Status:
COMPLETED
Pharmacokinetics of VVN461 Ophthalmic Solution
Lead Sponsor:
VivaVision Biotech, Inc
Conditions:
Healthy Volunteers
Eligibility:
All Genders
18-50 years
Phase:
PHASE1
Brief Summary
This is a single-center, double-masked, randomized, vehicle-controlled study conducted in China in adult healthy subjects
Detailed Description
This is a Phase I, randomized, double-masked, vehicle-controlled study to evaluate the safety, tolerability and pharmacokinetics of 0.25%, 0.5% and 1.0% VVN461 Ophthalmic Solution in healthy male and ...
Eligibility Criteria
Inclusion
- Age 18 to 50 years at the time of signing the informed consent form.
- Males weighing ≥ 50.0kg and females ≥ 45.0kg; and with a body mass index (BMI = weight/height squared) of 19-26 kg/m2 (including thresholds).

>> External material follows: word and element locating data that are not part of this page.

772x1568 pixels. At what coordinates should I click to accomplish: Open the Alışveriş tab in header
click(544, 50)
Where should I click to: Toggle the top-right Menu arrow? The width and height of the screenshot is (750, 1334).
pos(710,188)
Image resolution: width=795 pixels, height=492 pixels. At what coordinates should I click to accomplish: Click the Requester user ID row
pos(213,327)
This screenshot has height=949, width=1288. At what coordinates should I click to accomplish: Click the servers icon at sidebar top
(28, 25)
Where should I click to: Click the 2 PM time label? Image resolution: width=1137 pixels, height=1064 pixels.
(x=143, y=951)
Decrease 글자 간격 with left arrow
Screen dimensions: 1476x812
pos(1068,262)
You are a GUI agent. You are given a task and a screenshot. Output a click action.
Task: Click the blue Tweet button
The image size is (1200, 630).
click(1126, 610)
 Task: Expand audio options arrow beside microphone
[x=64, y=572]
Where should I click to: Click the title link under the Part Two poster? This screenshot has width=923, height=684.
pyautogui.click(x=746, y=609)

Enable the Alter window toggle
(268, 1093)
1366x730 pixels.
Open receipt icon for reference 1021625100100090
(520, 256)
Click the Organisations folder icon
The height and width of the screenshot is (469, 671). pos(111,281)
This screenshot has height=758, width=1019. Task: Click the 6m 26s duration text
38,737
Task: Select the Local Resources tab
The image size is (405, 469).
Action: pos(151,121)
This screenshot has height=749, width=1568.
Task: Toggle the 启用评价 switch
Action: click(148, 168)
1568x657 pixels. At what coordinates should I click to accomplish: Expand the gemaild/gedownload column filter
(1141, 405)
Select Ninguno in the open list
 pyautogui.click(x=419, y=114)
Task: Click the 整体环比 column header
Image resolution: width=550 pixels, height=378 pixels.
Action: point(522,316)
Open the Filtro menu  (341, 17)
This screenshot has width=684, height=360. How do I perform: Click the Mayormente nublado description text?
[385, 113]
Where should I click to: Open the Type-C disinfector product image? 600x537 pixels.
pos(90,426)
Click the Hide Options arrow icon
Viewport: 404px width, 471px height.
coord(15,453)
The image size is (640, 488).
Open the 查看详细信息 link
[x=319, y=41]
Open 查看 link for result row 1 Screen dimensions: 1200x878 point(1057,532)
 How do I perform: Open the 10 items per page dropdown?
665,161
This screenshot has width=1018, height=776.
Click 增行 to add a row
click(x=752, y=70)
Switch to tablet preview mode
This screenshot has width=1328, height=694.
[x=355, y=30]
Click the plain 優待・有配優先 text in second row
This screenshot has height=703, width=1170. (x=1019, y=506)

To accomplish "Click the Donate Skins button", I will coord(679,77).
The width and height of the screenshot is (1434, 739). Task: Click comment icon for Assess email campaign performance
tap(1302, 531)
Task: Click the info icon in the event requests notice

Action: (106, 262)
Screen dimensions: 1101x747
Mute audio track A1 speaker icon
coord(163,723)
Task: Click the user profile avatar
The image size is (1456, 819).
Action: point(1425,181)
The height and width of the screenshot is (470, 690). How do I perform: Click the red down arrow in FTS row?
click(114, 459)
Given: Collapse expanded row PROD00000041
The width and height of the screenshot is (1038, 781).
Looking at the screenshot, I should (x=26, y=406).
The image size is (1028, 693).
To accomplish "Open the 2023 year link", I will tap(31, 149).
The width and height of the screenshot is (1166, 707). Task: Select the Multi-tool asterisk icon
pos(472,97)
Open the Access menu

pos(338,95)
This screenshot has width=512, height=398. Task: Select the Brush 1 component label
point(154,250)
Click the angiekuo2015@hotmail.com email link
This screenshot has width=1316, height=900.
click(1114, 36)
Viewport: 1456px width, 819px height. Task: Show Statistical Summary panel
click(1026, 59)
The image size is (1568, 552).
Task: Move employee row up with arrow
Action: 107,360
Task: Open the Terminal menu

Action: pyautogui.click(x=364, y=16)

- Best-corrected visual acuity (BCVA) ≥ 0.8 (standard logarithmic scale) in both eyes; intraocular pressure of 11-21 mmHg (including threshold) in both eyes; and slit-lamp examination of the anterior segment of the eye and funduscopic examination (funduscopic photographs) with no significant abnormality or an abnormality judged by the investigator to be not clinically significant.
- No clinically significant medical history of the liver, kidneys, gastrointestinal tract, nervous system, respiratory system (e.g., asthma, exercise-induced asthma, chronic obstructive pulmonary disease), hematological and lymphatic system, musculoskeletal system, rheumatological immunity, psychiatric abnormalities and metabolic abnormalities
- Physical examination, vital signs, 12-lead electrocardiogram and laboratory tests at screening are within normal values or the abnormalities are not clinically significant.
Exclusion
- Known hypersensitivity or contraindications to the study drug or its components
- Anatomical anomalies in either eye
- History of eye surgery (other than blepharoplasty) or laser treatment of the eye (including keratoconus) in either eye
- Blepharoplasty on either eye within 3 months prior to screening
- History of subchoroidal or vitreous injection in either eye
- Infectious eye disease, immunological eye disease, inflammatory eye disease or ocular trauma in either eye within three months prior to screening;
- Use of topical ophthalmic medications (including artificial tears, proprietary drops and OTC ophthalmic medications) in either eye within 1 month prior to screening
- Using contact lens in either eye within 14 days prior to screening or unable to discontinue the use of contact lens during the study
- A history of eye disease such as glaucoma, corneal opacity, corneal degeneration, corneal dystrophy, uveitis, fundopathy, or other ophthalmic disease in either eye, which is assessed by the investigator to be contraindicated for participation in the trial.
Key Trial Info
Start Date :
March 1 2023
Trial Type :
INTERVENTIONAL
Allocation :
ACTUAL
End Date :
December 22 2023
Estimated Enrollment :
30 Patients enrolled
Trial Details
Trial ID
NCT06906198
Start Date
March 1 2023
End Date
December 22 2023
Last Update
April 2 2025
Active Locations (1)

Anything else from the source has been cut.